--- start Supplied material ---

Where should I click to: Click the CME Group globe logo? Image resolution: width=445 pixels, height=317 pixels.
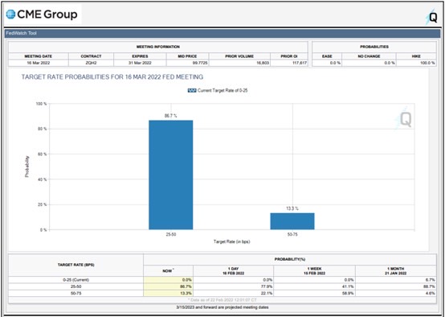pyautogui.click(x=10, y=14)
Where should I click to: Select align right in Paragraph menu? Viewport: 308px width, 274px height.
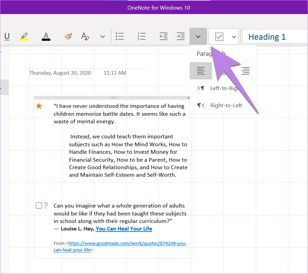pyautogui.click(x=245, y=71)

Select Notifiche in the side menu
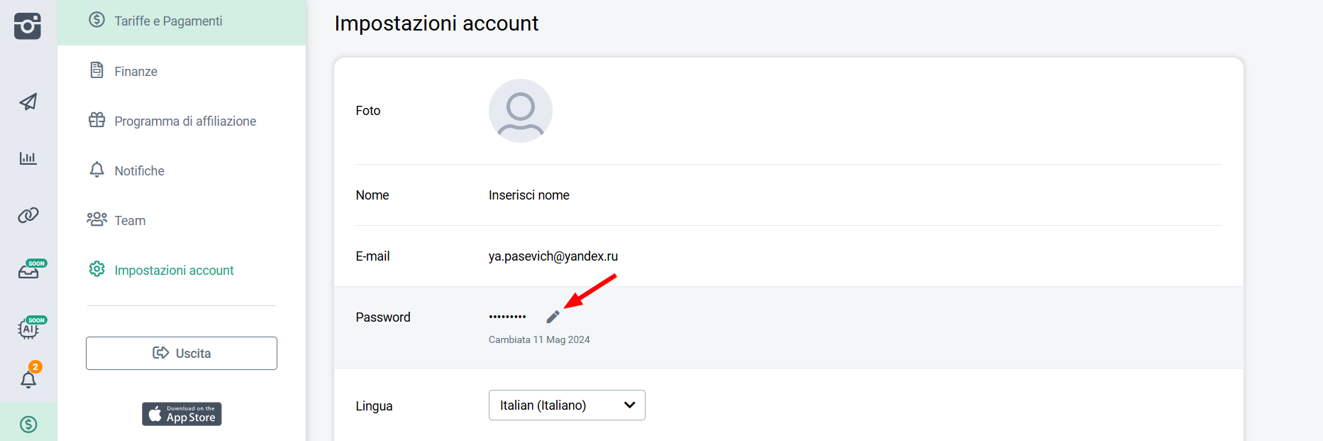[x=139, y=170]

--- end Supplied material ---
--- start Supplied material ---

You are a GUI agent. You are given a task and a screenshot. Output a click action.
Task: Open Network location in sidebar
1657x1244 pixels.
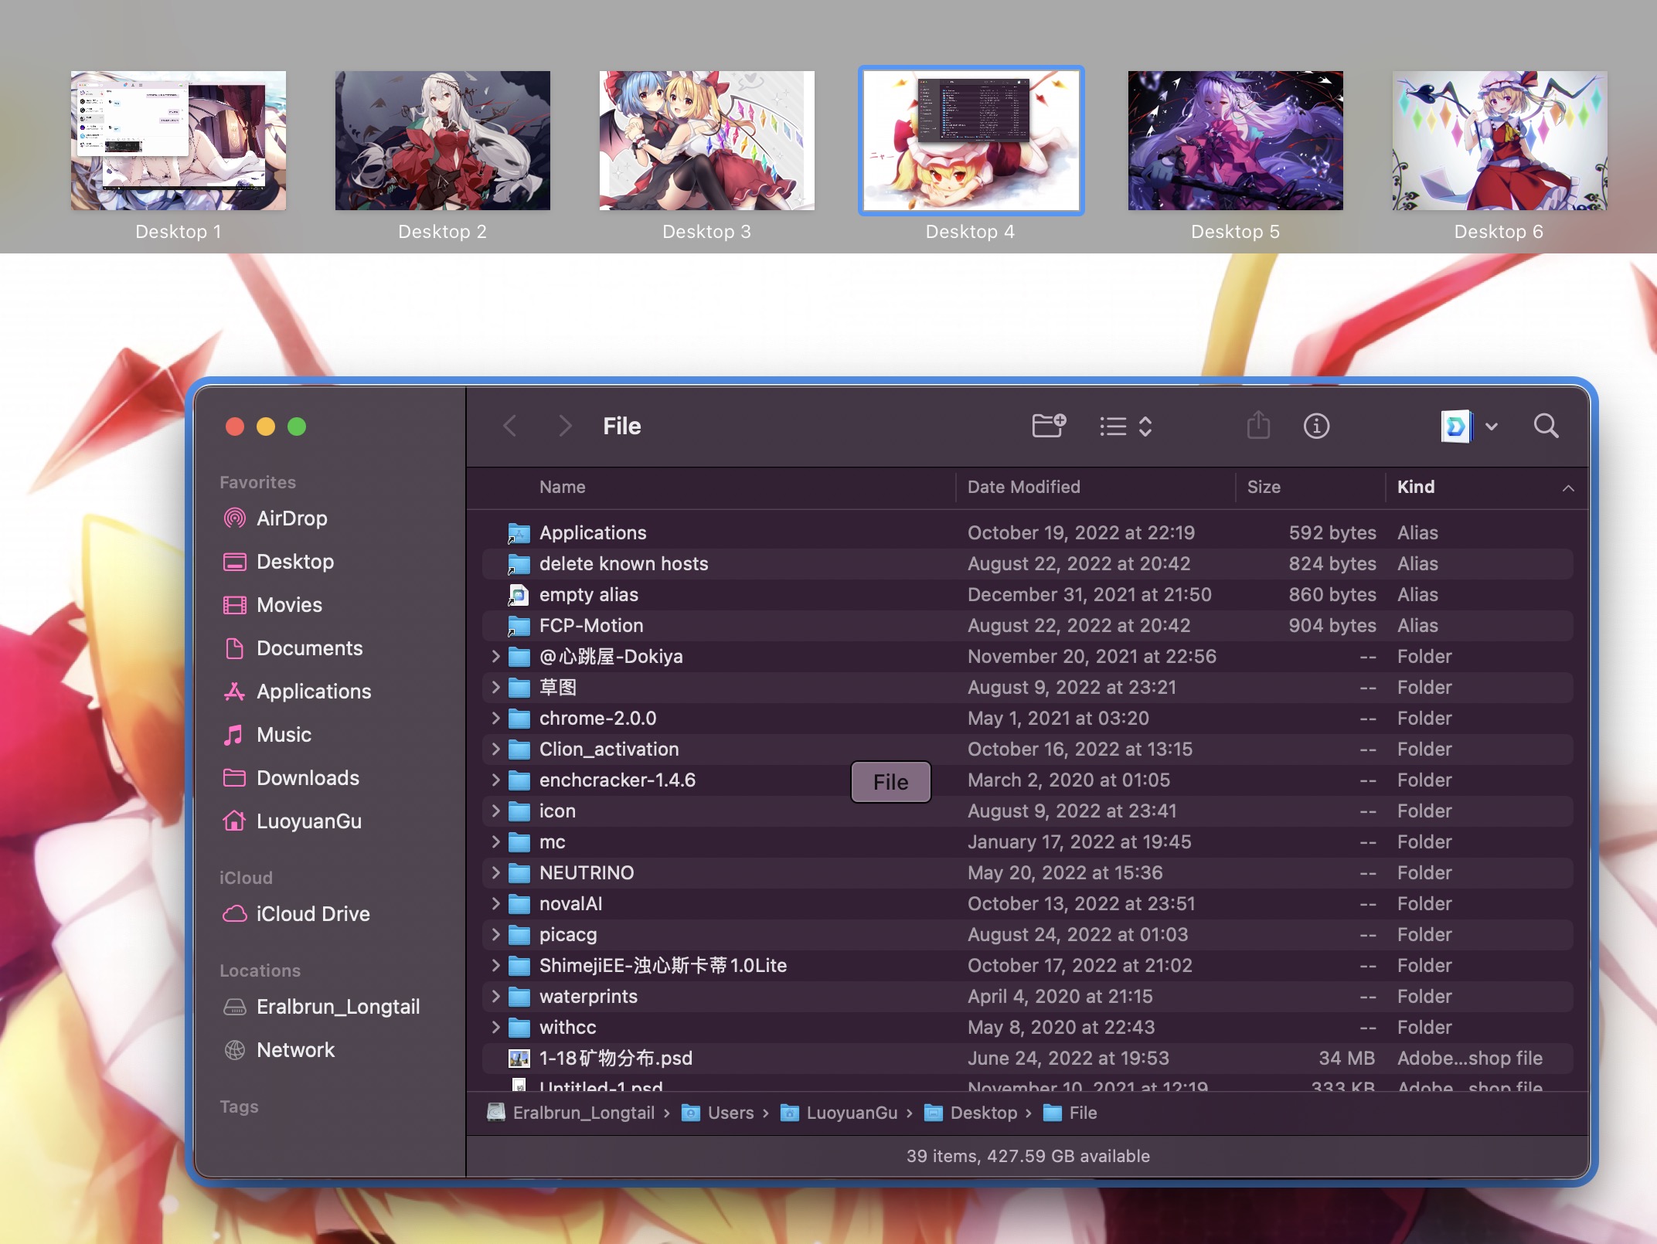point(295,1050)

--- end Supplied material ---

Copy the entries above word for word, beginning with the line that contains "Where should I click to: Select" and ending after the line that contains "[x=139, y=170]". Omit the pictures from your copy.

Where should I click to: Select align right in Paragraph menu? Viewport: 308px width, 274px height.
pyautogui.click(x=245, y=71)

Select Notifiche in the side menu
[x=139, y=170]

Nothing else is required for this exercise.